By Mary O’KEEFE
n 1945, World War II was coming to an end. The country was looking forward to men and women coming back from the battles and working toward the “American dream.” During the war churches were a gathering place, not just for worship but church basements were used for events like emergency preparedness classes, for creating care packages for soldiers, and babysitting for working “Rosie the Riveter” moms.
This was the year that La Crescenta residents with Swedish backgrounds started the Swedish Baptist Conference, now the First Baptist Church of La Crescenta.
“It started at a home, 2907 Mary Street,” said present pastor of the First Baptist Church of La Crescenta, Bill Flanders.
On Sunday, Sept. 6, the First Baptist Church celebrated 70 years in La Crescenta.
The first church building was located on the site where today The Arc stands – just down the street from the current church site. Both are located in the 4400 block of La Crescenta Avenue.
All First Baptist Churches used to be called “Swedish Baptist Conference.”
“[The Swedish Baptist faith] started when Swedish sailors heard the Gospel. They took it back to Sweden in the 1840s,” Flanders said.
The Church of Sweden at the time was Lutheran, he added.
The Swedish Baptist church was founded in 1848 and those who wanted to follow the Baptist religion were soon to find they were not welcomed in their own country.

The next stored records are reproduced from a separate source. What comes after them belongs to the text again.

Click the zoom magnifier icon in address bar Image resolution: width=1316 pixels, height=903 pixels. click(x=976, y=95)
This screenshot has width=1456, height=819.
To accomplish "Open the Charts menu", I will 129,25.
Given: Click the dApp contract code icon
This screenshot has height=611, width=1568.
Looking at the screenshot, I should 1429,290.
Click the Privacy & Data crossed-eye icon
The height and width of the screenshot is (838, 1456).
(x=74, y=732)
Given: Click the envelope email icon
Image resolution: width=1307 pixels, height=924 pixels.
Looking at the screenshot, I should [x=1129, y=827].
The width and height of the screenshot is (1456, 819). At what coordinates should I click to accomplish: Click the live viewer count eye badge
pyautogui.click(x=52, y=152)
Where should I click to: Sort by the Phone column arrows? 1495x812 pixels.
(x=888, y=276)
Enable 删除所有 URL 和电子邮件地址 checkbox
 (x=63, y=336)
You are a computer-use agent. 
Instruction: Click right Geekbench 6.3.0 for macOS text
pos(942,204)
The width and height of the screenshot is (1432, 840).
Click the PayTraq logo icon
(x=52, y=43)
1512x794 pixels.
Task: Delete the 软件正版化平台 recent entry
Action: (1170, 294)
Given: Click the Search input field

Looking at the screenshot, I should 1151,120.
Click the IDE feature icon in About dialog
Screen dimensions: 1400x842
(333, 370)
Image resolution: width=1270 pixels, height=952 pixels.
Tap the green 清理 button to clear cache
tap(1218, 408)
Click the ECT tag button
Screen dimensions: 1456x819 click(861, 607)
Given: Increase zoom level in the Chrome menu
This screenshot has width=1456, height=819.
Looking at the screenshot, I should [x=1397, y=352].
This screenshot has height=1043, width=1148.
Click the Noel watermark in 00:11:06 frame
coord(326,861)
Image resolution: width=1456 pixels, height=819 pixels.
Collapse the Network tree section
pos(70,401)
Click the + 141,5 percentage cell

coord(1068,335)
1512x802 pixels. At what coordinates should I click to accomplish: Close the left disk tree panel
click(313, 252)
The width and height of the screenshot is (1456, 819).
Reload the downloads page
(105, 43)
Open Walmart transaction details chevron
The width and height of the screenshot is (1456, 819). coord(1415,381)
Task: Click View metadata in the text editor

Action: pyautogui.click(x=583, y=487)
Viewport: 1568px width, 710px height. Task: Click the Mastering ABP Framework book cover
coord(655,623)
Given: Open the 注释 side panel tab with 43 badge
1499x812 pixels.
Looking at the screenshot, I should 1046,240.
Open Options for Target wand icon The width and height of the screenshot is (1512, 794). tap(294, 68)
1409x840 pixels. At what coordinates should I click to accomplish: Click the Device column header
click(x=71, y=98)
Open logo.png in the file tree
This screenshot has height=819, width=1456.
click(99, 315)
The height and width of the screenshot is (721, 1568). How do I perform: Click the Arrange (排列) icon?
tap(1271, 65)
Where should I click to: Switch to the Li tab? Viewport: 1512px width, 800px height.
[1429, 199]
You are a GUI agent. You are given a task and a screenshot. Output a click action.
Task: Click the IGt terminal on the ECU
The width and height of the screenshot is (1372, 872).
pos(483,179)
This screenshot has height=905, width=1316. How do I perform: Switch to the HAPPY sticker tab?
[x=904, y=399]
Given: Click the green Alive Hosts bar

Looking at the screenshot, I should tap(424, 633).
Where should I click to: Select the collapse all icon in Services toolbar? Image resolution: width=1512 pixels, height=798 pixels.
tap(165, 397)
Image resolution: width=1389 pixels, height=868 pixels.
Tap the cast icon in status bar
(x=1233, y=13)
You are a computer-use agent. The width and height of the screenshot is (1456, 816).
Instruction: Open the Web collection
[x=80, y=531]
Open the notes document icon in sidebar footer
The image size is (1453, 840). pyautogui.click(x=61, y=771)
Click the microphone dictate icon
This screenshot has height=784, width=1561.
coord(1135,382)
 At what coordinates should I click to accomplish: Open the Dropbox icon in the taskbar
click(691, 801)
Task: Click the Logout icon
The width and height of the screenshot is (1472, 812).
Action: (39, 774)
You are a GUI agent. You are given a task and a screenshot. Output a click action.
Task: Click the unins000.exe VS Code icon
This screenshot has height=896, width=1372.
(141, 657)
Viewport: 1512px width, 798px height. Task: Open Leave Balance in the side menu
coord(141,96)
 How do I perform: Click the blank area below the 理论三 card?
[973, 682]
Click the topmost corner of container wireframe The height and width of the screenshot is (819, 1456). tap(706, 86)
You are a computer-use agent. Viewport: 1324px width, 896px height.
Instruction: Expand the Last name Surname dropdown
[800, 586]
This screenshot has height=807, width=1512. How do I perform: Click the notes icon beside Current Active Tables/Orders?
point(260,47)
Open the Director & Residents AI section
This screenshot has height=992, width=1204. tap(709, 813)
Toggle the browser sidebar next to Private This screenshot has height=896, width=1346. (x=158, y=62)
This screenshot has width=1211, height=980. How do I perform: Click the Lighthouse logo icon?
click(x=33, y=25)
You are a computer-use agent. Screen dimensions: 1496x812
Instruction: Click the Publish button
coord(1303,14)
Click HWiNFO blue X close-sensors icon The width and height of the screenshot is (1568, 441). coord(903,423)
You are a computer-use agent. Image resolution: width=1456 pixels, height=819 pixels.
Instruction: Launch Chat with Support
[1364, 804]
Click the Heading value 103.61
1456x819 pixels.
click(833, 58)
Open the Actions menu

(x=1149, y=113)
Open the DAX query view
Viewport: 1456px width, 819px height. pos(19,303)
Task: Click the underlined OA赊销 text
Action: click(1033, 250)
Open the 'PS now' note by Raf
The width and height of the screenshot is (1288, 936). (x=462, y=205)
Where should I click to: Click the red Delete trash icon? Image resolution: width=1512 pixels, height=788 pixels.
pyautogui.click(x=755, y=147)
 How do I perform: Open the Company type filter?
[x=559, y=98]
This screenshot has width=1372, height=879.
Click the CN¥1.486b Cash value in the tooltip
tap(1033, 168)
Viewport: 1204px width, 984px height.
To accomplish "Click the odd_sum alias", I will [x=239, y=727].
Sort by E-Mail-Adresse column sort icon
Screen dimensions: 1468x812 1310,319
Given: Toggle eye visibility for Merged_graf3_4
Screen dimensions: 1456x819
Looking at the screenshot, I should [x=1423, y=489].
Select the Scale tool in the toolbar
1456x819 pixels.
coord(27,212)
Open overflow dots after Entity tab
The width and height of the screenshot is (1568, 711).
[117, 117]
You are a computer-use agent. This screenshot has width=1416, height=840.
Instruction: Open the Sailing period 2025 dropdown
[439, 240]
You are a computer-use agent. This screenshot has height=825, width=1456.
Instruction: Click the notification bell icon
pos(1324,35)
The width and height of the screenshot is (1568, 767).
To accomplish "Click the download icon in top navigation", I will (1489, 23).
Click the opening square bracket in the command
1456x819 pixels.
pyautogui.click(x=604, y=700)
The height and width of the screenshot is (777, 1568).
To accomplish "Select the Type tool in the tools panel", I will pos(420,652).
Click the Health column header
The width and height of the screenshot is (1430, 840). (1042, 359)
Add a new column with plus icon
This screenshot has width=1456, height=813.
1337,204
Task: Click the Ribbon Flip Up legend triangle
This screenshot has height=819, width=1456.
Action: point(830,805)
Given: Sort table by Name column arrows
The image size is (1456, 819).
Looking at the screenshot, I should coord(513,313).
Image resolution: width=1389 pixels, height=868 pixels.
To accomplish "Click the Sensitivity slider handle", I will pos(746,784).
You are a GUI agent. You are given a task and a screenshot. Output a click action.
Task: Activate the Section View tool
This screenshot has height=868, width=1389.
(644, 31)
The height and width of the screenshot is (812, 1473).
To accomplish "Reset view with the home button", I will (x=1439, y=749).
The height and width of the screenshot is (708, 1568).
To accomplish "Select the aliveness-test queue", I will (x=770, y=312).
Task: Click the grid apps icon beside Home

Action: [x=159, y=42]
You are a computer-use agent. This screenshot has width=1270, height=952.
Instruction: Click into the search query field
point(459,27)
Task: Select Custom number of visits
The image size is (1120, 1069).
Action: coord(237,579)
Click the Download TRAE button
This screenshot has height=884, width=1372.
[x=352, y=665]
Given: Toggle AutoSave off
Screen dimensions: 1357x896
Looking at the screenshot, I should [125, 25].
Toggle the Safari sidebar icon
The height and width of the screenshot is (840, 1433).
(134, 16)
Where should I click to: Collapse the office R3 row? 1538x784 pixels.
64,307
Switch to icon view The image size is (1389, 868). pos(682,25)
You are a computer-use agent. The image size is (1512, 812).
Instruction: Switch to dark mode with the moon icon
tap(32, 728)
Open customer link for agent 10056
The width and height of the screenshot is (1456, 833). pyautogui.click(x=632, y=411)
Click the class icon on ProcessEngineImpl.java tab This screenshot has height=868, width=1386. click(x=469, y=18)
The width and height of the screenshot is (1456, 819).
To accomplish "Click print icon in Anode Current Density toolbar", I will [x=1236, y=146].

The founders of the La Crescenta church were of Swedish descent.
Don Carlson has been a member of the church since 1959.
“My grandparents were members who started the church,” he said.
That first congregation had about 500 members and was an extremely busy church, Carlson recalled.
Over the years the size of the congregation has decreased, much like other churches; however, the First Baptist Church of La Crescenta has been regaining members and building a strong congregational foundation with longtime members like Carlson mixed with new members.
“We had to change some things, [like] the music to liven things up,” Carlton said.
Another factor that is helping the congregation grow is reaching out to the youth.
“We do have youth involved in the church,” he said. “It [works] if they [youth] have a sense of ownership. If not, they feel isolated and they don’t come back.”
Flanders added he is also seeing more young families coming back to church.
“This is the number one church,” said Kursten Rush, a seventh grader and member of the church for “years.”
“I went to two different churches before this and this is the best one,” she said. “[Here they show] love and kindness.”
Another piece of the 70-year growth is keeping the church active with programs that range from Mothers of Preschoolers to special needs adults.
“We started Special Friends class [for adults with special needs] in the 1960s,” said Bill Frame, who runs the program. “Right now we have from 10 to 12 adults. Adults come every week.”
The program talks, and teaches, about the Old Testament and they sing and pray,” Frame added.
“In December we sing in a church [service],” Frame said.
“We want to reach the next generation,” Carlson added.
Flanders said it was a balance among the senior members of the church, the youth and always welcoming new members.
“I have been here since I was 6-years-old,” said Robert Thomas. “We are an extremely friendly [congregation]. When you are here we want you to feel at home.
“When people come, they want to come back. Pastor [Flanders’] sermons are very personal and filled with the Holy Spirit.”